In the same vein tapped by other recent Resonator favorites Blue Screen Love Scene, to my ears and the heart that’s between them Bradford’s solo bedroom work, wrapped in tissue paper and warm summer nights with the windows open, fills a void that the musical landscape’s just beginning to recognize the existence of. Atlas Sound bypasses the dancefloor entirely for the chance to let electronic sounds heal, for a chance at catharsis (from, of and by anything and everything). It’s at-times cobbled together with little more than love and shirtsleeves covered by influences, but the record’s a gorgeous piece of work.

bradfordnewest_2.jpg

It’s for that reason, then, that it took until I heard the Atlas Sound version of “Blue Moon” for me to find an in to shining some light into the fluorescent grey.

Atlas Sound: Blue Moon

Scrolling through his oft-updated blog, one will find so many outtakes, demos, and one-off songs recorded under all of Bradford’s various guises that it’s possible (and would be logical) to chalk them all up to embarrassing self-parody. That is, if most of them weren’t so fucking good. This, Bradford’s take of an old standard (one of two on his “Covers Two Songs For My Dad” EP of mp3s), has him removing a lot of the fuzzed Atlas sound and choosing instead his old favorite standbys-the echo and the wash of guitar. He has a voice made for old standard and soul covers, and there are a billiontyseven songs I’d love to hear get the Atlas Sound re-rub; name any Motown classic, for example, and I assure you the Atlas Sound version would jaw-drop, or possibly Bowie’s “Young Americans”. The other note-worthy moment of this song comes at the vamp-til-end, when it conjures up possibly the last unturned touchstone of influence in the drone-haze movement, The Trinity Sessions. Seriously, why did Cowboy Junkies never get signed to 4AD?

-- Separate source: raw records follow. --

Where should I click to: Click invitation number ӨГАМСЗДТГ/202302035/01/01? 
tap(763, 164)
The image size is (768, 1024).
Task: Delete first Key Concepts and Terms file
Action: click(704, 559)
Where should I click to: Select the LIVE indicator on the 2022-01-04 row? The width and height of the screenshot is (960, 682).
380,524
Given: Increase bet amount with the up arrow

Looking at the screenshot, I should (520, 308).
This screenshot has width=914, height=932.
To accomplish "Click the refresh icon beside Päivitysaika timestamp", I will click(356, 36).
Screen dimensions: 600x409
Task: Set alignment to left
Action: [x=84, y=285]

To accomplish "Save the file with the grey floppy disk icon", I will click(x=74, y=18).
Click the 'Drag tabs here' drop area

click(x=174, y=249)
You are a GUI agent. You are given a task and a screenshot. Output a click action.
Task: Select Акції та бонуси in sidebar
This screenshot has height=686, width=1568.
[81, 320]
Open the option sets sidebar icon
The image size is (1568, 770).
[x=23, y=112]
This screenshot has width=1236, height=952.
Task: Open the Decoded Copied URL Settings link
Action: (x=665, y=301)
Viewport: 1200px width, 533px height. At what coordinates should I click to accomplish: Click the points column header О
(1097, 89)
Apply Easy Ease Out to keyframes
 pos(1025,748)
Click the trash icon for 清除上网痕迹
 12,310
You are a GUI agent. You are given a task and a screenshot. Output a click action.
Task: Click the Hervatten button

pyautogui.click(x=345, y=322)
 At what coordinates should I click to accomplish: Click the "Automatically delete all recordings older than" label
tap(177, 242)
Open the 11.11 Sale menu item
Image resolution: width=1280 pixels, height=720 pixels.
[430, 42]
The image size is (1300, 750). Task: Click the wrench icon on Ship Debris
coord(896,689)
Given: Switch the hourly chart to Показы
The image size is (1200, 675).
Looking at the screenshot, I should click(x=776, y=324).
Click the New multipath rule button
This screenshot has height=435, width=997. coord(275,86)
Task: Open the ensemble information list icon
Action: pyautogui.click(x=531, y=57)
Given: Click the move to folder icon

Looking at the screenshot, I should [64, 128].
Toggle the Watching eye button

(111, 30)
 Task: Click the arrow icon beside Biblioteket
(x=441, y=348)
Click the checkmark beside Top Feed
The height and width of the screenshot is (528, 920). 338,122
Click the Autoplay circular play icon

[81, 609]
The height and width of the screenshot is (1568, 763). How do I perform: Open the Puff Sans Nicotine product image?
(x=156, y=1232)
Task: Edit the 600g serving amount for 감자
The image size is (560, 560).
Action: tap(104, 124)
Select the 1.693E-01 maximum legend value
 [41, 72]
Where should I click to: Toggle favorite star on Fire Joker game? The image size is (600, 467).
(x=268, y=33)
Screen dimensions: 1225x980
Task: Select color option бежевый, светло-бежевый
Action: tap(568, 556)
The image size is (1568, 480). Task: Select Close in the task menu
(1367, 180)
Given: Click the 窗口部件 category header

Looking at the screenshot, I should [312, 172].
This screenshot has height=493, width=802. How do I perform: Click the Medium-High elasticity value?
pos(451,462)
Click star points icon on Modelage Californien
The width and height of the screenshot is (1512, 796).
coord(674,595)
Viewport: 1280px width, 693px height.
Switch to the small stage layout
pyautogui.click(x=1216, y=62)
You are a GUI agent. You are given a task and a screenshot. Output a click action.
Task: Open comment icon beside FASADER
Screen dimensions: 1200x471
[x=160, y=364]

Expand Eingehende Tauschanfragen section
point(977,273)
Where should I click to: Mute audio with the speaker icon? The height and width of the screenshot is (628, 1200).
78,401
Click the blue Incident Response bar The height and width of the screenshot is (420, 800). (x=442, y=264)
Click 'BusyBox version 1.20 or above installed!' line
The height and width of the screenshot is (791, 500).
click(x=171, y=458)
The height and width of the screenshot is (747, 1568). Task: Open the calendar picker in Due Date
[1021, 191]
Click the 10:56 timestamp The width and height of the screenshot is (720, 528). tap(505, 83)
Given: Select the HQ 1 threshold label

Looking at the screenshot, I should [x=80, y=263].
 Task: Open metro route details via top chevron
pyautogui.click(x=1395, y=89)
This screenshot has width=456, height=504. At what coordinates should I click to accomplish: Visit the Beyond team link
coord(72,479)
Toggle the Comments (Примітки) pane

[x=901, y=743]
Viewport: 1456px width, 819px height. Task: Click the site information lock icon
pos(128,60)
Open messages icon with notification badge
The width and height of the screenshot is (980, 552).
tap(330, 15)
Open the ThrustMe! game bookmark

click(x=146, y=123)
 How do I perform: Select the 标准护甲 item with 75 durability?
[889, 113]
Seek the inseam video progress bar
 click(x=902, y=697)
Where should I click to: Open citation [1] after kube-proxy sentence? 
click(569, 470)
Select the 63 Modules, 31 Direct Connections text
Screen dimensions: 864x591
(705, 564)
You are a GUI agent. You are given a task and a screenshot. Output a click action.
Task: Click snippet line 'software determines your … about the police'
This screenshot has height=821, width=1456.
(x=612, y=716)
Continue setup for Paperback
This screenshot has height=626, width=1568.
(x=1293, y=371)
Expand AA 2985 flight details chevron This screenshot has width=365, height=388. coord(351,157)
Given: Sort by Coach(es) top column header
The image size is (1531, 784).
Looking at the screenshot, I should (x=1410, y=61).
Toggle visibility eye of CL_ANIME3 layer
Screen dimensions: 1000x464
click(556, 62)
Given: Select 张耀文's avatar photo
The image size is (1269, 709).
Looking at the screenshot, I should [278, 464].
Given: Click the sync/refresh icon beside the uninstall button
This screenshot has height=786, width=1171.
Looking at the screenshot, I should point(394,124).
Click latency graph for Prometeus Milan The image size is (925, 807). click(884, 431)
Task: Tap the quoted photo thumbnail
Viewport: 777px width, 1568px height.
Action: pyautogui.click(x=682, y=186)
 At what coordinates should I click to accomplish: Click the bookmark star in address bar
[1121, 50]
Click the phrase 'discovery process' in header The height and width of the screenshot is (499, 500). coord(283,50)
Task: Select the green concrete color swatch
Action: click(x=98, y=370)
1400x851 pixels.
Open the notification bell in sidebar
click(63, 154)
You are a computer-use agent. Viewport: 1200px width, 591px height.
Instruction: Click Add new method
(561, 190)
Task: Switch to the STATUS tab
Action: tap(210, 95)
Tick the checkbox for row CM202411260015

The Deerhunter/Atlas Sound blog also has posted a video for the wistful, No Age-as-seen-through-the-lens-of-old-Soul Let The Blind song “Recent Bedroom”:


Atlas Sound- Recent Bedroom from Michael E Palm on Vimeo.

This one’s not one of my favorites on the album, but it is a good tension-builder for the soft, shock then release of what comes as the record builds. With the change of weather, it seems like the entire album (and the new stuff coming with the European release) is worth another listen-in headphones, of course, and with heart firmly in throat.